WHAT IS EXPECTED ->
All lines in the records below that hold "Family" are to be shown.

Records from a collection

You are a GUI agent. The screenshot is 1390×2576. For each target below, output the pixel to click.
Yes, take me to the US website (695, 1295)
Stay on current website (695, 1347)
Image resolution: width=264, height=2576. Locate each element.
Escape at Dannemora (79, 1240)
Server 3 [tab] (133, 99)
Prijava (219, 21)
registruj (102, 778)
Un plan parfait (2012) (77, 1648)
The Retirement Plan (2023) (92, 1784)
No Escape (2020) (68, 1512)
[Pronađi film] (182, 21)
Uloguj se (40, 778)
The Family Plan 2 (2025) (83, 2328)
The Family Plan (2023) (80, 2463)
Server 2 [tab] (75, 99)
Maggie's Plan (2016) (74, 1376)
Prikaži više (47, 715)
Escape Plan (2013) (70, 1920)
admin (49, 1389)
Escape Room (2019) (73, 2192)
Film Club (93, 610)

RESULT FOR THIS TASK ->
The Family Plan 2 (2025) (83, 2328)
The Family Plan (2023) (80, 2463)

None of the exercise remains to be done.